Davis, A., Chadburn, H., Moat, J., O’Sullivan, R., Hargreaves, S. and Nic Lughadha, E., 2019. High extinction risk for wild coffee species and implications for coffee sector sustainability. Science Advances, 5(1).

IPCC, 2007: Summary for Policymakers. In: Climate Change 2007: The Physical Science Basis. Contribution of Working Group I to the Fourth Assessment Report of the Intergovernmental Panel on Climate Change [Solomon, S., D. Qin, M. Manning, Z. Chen, M. Marquis, K.B. Averyt, M.Tignor and H.L. Miller (eds.)]. Cambridge University Press, Cambridge, United Kingdom and New York, NY, USA

Infante, F., Jaramillo, J., Castillo, A. and Vega, F., 2009. The coffee berry borer, Hypothenemus hampei (Ferrari) (Coleoptera: Curculionidae): a short review, with recent findings and future research directions. Terrestrial Arthropod Reviews, 2(2), pp.129-147.

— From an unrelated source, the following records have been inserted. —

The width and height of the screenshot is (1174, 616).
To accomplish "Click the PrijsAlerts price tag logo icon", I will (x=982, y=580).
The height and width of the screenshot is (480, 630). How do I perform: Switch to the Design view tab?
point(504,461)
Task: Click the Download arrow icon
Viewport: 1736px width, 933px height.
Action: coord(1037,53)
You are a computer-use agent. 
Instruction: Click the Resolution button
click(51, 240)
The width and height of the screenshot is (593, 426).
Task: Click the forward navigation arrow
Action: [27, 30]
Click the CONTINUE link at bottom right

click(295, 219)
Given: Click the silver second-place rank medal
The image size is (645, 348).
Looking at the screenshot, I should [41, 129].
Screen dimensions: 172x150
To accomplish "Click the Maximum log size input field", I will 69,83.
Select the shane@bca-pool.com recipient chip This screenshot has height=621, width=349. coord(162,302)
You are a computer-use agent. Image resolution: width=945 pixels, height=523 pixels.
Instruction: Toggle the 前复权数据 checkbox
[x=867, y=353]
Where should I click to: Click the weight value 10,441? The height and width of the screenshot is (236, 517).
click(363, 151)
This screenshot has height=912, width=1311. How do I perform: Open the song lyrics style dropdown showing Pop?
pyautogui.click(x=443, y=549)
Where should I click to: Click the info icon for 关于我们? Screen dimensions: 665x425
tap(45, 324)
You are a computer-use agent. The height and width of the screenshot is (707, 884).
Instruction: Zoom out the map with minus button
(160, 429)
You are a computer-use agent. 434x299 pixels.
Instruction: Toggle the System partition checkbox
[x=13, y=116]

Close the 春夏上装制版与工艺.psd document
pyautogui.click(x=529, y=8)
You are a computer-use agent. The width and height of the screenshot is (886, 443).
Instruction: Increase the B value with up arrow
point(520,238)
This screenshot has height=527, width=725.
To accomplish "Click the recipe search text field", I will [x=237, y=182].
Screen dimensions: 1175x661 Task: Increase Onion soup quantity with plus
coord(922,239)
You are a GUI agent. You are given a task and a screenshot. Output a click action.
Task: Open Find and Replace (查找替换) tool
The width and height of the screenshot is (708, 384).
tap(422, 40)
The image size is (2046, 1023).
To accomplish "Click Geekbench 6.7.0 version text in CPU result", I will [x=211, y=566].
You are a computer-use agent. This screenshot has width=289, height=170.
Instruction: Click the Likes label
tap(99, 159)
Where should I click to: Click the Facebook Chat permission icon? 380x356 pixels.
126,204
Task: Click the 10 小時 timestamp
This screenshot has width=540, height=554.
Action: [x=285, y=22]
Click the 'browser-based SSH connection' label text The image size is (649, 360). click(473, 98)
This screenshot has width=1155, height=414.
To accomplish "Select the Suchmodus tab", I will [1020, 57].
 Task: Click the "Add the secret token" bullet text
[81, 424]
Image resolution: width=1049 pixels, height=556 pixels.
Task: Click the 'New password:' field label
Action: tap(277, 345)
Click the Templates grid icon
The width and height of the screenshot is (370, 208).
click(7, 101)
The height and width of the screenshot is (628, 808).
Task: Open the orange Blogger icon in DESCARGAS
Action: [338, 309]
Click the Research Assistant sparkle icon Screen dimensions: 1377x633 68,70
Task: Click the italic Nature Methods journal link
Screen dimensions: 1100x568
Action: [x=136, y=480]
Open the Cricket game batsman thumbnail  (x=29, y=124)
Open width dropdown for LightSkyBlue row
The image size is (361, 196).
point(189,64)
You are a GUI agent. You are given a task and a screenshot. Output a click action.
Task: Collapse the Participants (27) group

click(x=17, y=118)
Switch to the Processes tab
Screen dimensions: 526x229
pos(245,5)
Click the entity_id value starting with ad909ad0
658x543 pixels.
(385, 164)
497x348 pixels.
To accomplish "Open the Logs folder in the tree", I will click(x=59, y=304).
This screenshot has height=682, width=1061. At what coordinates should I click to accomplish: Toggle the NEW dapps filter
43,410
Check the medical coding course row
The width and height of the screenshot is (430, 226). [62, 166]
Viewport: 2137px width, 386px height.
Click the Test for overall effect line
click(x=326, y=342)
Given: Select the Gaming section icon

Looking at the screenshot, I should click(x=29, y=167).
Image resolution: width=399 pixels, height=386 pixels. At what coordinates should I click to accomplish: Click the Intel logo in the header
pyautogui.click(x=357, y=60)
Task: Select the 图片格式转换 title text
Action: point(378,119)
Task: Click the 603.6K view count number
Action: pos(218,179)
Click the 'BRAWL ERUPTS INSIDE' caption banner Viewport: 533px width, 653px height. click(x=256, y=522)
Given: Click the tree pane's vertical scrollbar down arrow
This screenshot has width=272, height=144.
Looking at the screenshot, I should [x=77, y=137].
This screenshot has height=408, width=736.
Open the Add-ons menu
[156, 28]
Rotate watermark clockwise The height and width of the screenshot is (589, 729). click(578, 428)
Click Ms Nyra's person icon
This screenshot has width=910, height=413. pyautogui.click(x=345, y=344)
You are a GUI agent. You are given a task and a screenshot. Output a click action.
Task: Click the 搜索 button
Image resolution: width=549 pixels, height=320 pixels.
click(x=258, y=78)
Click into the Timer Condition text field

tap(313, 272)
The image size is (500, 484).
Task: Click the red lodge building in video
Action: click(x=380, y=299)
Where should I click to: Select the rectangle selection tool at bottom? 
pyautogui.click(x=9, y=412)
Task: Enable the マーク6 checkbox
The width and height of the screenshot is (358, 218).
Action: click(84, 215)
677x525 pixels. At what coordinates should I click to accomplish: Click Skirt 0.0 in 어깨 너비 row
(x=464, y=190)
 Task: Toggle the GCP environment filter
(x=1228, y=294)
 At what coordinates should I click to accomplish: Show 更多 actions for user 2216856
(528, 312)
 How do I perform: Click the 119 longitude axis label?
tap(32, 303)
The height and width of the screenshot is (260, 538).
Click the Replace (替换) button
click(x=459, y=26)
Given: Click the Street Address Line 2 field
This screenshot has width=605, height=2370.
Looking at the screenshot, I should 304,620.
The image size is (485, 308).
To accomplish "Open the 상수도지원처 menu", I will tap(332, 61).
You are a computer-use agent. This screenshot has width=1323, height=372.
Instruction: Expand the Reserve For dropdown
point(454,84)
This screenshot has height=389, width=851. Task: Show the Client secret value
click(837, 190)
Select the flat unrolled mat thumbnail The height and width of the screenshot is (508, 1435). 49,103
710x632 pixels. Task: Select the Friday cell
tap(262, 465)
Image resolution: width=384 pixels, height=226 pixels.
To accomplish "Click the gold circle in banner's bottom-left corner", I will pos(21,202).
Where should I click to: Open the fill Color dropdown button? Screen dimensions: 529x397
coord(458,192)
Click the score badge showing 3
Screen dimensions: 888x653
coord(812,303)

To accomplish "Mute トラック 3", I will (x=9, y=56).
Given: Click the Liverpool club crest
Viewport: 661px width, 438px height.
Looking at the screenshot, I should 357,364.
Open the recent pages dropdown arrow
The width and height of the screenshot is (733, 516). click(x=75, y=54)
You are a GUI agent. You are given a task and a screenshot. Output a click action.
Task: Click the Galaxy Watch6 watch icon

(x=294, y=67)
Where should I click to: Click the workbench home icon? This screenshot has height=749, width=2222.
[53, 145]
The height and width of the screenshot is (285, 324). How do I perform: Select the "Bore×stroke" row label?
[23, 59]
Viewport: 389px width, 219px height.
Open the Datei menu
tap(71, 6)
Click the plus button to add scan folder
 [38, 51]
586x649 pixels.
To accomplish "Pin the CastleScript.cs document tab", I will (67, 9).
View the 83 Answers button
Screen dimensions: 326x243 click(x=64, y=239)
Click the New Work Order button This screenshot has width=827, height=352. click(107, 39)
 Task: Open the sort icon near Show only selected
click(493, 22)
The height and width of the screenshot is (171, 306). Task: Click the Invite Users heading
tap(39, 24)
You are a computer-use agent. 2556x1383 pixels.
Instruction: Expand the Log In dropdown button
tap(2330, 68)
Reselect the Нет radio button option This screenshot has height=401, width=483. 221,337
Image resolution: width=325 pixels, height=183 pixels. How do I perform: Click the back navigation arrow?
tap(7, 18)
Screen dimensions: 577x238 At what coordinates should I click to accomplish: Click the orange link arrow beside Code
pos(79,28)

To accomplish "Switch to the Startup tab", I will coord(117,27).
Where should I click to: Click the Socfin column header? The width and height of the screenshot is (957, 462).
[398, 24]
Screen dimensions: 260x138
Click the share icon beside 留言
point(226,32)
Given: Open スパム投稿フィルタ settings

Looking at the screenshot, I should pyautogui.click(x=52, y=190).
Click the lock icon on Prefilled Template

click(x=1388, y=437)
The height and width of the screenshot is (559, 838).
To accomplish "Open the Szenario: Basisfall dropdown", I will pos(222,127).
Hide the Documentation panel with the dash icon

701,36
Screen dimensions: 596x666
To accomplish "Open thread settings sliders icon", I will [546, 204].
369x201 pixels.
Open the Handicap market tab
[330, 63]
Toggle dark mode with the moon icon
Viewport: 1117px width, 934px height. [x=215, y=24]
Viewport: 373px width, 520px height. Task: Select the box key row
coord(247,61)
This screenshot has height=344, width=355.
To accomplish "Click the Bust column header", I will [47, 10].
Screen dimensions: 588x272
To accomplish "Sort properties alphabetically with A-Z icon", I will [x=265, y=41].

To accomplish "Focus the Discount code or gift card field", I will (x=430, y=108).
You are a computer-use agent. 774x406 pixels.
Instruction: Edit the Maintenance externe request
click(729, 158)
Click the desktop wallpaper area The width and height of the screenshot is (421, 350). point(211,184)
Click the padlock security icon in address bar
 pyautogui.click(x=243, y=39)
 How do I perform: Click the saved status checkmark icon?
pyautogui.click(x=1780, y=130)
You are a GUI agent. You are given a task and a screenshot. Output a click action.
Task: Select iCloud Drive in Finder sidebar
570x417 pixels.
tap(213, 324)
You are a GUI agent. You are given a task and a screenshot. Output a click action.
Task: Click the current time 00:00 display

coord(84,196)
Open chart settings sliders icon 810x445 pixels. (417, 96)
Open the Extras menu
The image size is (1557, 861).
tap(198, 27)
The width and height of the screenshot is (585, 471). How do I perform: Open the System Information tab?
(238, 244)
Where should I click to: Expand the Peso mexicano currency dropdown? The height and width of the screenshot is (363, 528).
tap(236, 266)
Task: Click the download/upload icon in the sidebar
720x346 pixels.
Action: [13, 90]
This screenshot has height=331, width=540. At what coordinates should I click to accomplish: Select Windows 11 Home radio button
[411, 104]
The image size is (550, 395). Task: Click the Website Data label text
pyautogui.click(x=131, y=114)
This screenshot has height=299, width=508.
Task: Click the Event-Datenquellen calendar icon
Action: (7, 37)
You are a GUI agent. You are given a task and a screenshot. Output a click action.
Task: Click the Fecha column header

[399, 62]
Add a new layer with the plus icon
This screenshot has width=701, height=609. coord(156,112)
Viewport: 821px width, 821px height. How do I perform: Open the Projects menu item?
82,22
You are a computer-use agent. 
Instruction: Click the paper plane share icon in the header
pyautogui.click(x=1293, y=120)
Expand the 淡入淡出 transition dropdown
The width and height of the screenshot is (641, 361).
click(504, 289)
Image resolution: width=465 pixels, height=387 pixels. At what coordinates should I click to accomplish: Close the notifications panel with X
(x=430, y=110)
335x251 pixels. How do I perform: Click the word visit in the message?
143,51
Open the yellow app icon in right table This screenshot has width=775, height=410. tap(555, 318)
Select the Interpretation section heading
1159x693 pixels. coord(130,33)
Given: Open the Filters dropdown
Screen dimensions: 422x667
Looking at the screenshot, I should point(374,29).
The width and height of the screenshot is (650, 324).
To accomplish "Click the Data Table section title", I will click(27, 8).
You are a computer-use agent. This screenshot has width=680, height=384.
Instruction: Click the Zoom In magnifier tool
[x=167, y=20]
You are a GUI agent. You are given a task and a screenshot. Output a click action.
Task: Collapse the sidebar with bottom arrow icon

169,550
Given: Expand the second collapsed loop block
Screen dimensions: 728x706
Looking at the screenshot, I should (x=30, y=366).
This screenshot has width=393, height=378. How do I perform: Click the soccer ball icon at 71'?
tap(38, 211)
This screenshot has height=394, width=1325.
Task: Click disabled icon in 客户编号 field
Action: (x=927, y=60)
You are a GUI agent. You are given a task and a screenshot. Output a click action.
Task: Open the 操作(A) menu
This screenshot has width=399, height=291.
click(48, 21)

Jaramillo, J., Muchugu, E., Vega, F., Davis, A., Borgemeister, C. and Chabi-Olaye, A., 2011. Some Like It Hot: The Influence and Implications of Climate Change on Coffee Berry Borer (Hypothenemus hampei) and Coffee Production in East Africa. PLoS ONE, 6(9).

Moat, J., Williams, J., Baena, S., Wilkinson, T., Gole, T., Challa, Z., Demissew, S. and Davis, A., 2017. Resilience potential of the Ethiopian coffee sector under climate change. Nature Plants, 3(7).

Neate, R., 2014. Drought In Brazil Drives The Price Of Coffee Beans To A Record High. [online] The Guardian. Available at: <https://www.theguardian.com/world/2014/apr/10/drought-brazil-coffee-beans-prices#:~:text=Coffee%20bean%20prices%20have%20hit,a%20global%20shortage%20of%20coffee.&text=Analyst%20expect%20global%20demand%20to,could%20hit%20%243%20per%20lb&gt; [Accessed 19 September 2020].